▶ _Request 1_
Rewrite the rows from their first line through the line containing "404-icon_2.png Element type: hover (610, 164)", swapping "Advertisement" for "Sponsored" and leaving everything else unchanged.

▶ _Selected excerpt_
= = = = =
Section 17: Distributed Systems

Purpose and Scope

A distributed system is a collection of independent computers that appears to its users as a single coherent system. The field's central challenge is that the components fail independently, communicate over unreliable networks, and have no shared clock — yet applications demand strong correctness guarantees, high availability, and predictable performance simultaneously.

This section covers the theoretical foundations (CAP theorem, PACELC, FLP impossibility) and the practical algorithms that production systems are built on: Paxos, Raft, and Zab for consensus; gossip protocols and SWIM for failure detection; consistent hashing and sharding for data distribution; vector clocks and CRDTs for causality and conflict resolution; 2-phase commit and Saga for distributed transactions. The section deliberately bridges theory and implementation, treating the gap between a paper algorithm and a production deployment as a subject of study in its own right.
= = = = =
▶ _Request 2_
Reproduce the passage of the distributed systems section that opens with the words containing "This section covers" and closes with "its own right.".

▶ _Item coordinate data_
= = = = =
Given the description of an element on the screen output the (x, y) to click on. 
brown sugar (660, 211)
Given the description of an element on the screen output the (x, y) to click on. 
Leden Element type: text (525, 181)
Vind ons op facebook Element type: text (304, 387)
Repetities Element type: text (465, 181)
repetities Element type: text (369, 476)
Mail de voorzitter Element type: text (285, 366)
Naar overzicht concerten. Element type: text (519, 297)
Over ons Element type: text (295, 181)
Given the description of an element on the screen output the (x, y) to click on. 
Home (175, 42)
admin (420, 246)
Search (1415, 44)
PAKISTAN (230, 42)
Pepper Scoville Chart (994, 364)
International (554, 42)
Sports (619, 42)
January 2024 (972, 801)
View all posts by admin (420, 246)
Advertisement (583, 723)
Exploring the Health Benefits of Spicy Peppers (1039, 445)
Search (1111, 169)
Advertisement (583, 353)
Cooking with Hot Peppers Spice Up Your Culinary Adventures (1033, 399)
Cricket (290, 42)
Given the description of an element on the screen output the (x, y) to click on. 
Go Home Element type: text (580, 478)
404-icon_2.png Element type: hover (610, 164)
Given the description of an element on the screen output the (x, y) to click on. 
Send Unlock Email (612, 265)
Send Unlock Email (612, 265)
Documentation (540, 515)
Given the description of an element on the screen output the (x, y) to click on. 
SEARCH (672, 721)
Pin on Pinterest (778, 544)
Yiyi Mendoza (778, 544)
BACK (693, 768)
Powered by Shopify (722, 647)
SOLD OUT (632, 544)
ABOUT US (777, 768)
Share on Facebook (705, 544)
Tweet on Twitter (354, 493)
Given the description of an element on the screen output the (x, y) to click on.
= = = = =
▶ _Exercise answer 1_
Given the description of an element on the screen output the (x, y) to click on. 
brown sugar (660, 211)
Given the description of an element on the screen output the (x, y) to click on. 
Leden Element type: text (525, 181)
Vind ons op facebook Element type: text (304, 387)
Repetities Element type: text (465, 181)
repetities Element type: text (369, 476)
Mail de voorzitter Element type: text (285, 366)
Naar overzicht concerten. Element type: text (519, 297)
Over ons Element type: text (295, 181)
Given the description of an element on the screen output the (x, y) to click on. 
Home (175, 42)
admin (420, 246)
Search (1415, 44)
PAKISTAN (230, 42)
Pepper Scoville Chart (994, 364)
International (554, 42)
Sports (619, 42)
January 2024 (972, 801)
View all posts by admin (420, 246)
Sponsored (583, 723)
Exploring the Health Benefits of Spicy Peppers (1039, 445)
Search (1111, 169)
Sponsored (583, 353)
Cooking with Hot Peppers Spice Up Your Culinary Adventures (1033, 399)
Cricket (290, 42)
Given the description of an element on the screen output the (x, y) to click on. 
Go Home Element type: text (580, 478)
404-icon_2.png Element type: hover (610, 164)

▶ _Exercise answer 2_
This section covers the theoretical foundations (CAP theorem, PACELC, FLP impossibility) and the practical algorithms that production systems are built on: Paxos, Raft, and Zab for consensus; gossip protocols and SWIM for failure detection; consistent hashing and sharding for data distribution; vector clocks and CRDTs for causality and conflict resolution; 2-phase commit and Saga for distributed transactions. The section deliberately bridges theory and implementation, treating the gap between a paper algorithm and a production deployment as a subject of study in its own right.